Task to carry out |
Output the following data exactly.

Data extracted from a collection |
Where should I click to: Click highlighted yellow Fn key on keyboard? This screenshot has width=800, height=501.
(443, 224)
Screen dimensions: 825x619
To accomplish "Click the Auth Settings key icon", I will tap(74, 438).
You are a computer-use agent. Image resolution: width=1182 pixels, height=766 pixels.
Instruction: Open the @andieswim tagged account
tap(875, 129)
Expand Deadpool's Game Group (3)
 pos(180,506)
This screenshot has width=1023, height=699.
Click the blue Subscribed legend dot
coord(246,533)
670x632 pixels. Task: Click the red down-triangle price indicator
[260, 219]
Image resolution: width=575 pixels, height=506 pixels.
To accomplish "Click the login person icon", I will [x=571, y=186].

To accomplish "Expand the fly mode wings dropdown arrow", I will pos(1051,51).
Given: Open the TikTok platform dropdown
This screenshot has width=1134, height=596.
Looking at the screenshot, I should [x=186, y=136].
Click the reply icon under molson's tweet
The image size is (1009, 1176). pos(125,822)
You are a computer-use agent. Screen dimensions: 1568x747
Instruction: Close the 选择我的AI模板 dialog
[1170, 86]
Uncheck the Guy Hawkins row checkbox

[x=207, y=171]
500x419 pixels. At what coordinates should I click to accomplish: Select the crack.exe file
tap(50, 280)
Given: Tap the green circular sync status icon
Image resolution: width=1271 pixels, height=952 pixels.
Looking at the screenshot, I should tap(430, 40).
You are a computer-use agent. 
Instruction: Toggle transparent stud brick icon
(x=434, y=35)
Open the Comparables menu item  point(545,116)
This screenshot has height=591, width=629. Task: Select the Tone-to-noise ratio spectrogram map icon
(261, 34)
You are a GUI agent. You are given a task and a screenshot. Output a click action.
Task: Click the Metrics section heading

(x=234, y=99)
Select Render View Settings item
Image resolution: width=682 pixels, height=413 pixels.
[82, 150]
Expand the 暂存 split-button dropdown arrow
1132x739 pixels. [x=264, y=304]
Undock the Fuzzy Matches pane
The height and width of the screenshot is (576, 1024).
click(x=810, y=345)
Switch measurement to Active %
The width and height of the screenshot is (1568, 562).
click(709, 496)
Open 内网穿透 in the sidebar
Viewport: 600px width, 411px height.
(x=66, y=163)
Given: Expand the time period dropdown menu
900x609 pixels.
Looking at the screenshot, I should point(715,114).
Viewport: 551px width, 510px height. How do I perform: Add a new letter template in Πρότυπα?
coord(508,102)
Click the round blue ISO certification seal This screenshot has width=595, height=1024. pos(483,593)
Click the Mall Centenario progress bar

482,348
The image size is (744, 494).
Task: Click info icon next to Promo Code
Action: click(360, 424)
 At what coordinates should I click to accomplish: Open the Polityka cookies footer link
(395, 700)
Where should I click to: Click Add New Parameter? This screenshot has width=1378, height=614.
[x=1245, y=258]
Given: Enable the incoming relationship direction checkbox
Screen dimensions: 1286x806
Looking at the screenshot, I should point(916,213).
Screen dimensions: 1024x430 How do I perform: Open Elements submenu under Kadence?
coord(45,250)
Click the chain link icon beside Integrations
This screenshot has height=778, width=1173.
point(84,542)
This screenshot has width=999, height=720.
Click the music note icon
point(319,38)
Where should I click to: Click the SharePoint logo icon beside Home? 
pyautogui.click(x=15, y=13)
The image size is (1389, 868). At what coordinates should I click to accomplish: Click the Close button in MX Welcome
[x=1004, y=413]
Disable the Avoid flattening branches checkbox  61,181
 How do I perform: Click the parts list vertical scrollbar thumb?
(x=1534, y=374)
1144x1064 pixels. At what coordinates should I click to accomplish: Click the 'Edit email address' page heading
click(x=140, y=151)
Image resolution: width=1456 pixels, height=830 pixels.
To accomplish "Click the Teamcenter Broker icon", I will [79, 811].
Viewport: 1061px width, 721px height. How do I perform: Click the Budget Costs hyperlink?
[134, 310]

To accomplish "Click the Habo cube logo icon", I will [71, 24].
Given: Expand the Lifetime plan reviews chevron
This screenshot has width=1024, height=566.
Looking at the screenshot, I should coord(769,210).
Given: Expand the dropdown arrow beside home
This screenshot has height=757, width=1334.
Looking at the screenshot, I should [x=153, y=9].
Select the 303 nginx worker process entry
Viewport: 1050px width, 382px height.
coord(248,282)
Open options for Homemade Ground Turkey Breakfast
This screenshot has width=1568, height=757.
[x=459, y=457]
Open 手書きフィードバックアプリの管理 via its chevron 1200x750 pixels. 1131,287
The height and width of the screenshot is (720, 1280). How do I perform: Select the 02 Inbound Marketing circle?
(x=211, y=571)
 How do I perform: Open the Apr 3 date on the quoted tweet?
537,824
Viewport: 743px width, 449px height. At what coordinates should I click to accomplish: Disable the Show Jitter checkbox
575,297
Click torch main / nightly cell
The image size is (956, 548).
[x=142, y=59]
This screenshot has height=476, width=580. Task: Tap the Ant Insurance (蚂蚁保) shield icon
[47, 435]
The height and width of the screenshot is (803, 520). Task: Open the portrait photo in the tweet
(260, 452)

Response to this task |
Where should I click to: Click highlighted yellow Fn key on keyboard? This screenshot has width=800, height=501.
(443, 224)
Screen dimensions: 825x619
To accomplish "Click the Auth Settings key icon", I will tap(74, 438).
You are a computer-use agent. Image resolution: width=1182 pixels, height=766 pixels.
Instruction: Open the @andieswim tagged account
tap(875, 129)
Expand Deadpool's Game Group (3)
 pos(180,506)
This screenshot has width=1023, height=699.
Click the blue Subscribed legend dot
coord(246,533)
670x632 pixels. Task: Click the red down-triangle price indicator
[260, 219]
Image resolution: width=575 pixels, height=506 pixels.
To accomplish "Click the login person icon", I will [x=571, y=186].

To accomplish "Expand the fly mode wings dropdown arrow", I will pos(1051,51).
Given: Open the TikTok platform dropdown
This screenshot has width=1134, height=596.
Looking at the screenshot, I should [x=186, y=136].
Click the reply icon under molson's tweet
The image size is (1009, 1176). pos(125,822)
You are a computer-use agent. Screen dimensions: 1568x747
Instruction: Close the 选择我的AI模板 dialog
[1170, 86]
Uncheck the Guy Hawkins row checkbox

[x=207, y=171]
500x419 pixels. At what coordinates should I click to accomplish: Select the crack.exe file
tap(50, 280)
Given: Tap the green circular sync status icon
Image resolution: width=1271 pixels, height=952 pixels.
Looking at the screenshot, I should tap(430, 40).
You are a computer-use agent. 
Instruction: Toggle transparent stud brick icon
(x=434, y=35)
Open the Comparables menu item  point(545,116)
This screenshot has height=591, width=629. Task: Select the Tone-to-noise ratio spectrogram map icon
(261, 34)
You are a GUI agent. You are given a task and a screenshot. Output a click action.
Task: Click the Metrics section heading

(x=234, y=99)
Select Render View Settings item
Image resolution: width=682 pixels, height=413 pixels.
[82, 150]
Expand the 暂存 split-button dropdown arrow
1132x739 pixels. [x=264, y=304]
Undock the Fuzzy Matches pane
The height and width of the screenshot is (576, 1024).
click(x=810, y=345)
Switch measurement to Active %
The width and height of the screenshot is (1568, 562).
click(709, 496)
Open 内网穿透 in the sidebar
Viewport: 600px width, 411px height.
(x=66, y=163)
Given: Expand the time period dropdown menu
900x609 pixels.
Looking at the screenshot, I should point(715,114).
Viewport: 551px width, 510px height. How do I perform: Add a new letter template in Πρότυπα?
coord(508,102)
Click the round blue ISO certification seal This screenshot has width=595, height=1024. pos(483,593)
Click the Mall Centenario progress bar

482,348
The image size is (744, 494).
Task: Click info icon next to Promo Code
Action: click(360, 424)
 At what coordinates should I click to accomplish: Open the Polityka cookies footer link
(395, 700)
Where should I click to: Click Add New Parameter? This screenshot has width=1378, height=614.
[x=1245, y=258]
Given: Enable the incoming relationship direction checkbox
Screen dimensions: 1286x806
Looking at the screenshot, I should point(916,213).
Screen dimensions: 1024x430 How do I perform: Open Elements submenu under Kadence?
coord(45,250)
Click the chain link icon beside Integrations
This screenshot has height=778, width=1173.
point(84,542)
This screenshot has width=999, height=720.
Click the music note icon
point(319,38)
Where should I click to: Click the SharePoint logo icon beside Home? 
pyautogui.click(x=15, y=13)
The image size is (1389, 868). At what coordinates should I click to accomplish: Click the Close button in MX Welcome
[x=1004, y=413]
Disable the Avoid flattening branches checkbox  61,181
 How do I perform: Click the parts list vertical scrollbar thumb?
(x=1534, y=374)
1144x1064 pixels. At what coordinates should I click to accomplish: Click the 'Edit email address' page heading
click(x=140, y=151)
Image resolution: width=1456 pixels, height=830 pixels.
To accomplish "Click the Teamcenter Broker icon", I will [79, 811].
Viewport: 1061px width, 721px height. How do I perform: Click the Budget Costs hyperlink?
[134, 310]

To accomplish "Click the Habo cube logo icon", I will [71, 24].
Given: Expand the Lifetime plan reviews chevron
This screenshot has width=1024, height=566.
Looking at the screenshot, I should coord(769,210).
Given: Expand the dropdown arrow beside home
This screenshot has height=757, width=1334.
Looking at the screenshot, I should [x=153, y=9].
Select the 303 nginx worker process entry
Viewport: 1050px width, 382px height.
coord(248,282)
Open options for Homemade Ground Turkey Breakfast
This screenshot has width=1568, height=757.
[x=459, y=457]
Open 手書きフィードバックアプリの管理 via its chevron 1200x750 pixels. 1131,287
The height and width of the screenshot is (720, 1280). How do I perform: Select the 02 Inbound Marketing circle?
(x=211, y=571)
 How do I perform: Open the Apr 3 date on the quoted tweet?
537,824
Viewport: 743px width, 449px height. At what coordinates should I click to accomplish: Disable the Show Jitter checkbox
575,297
Click torch main / nightly cell
The image size is (956, 548).
[x=142, y=59]
This screenshot has height=476, width=580. Task: Tap the Ant Insurance (蚂蚁保) shield icon
[47, 435]
The height and width of the screenshot is (803, 520). Task: Open the portrait photo in the tweet
(260, 452)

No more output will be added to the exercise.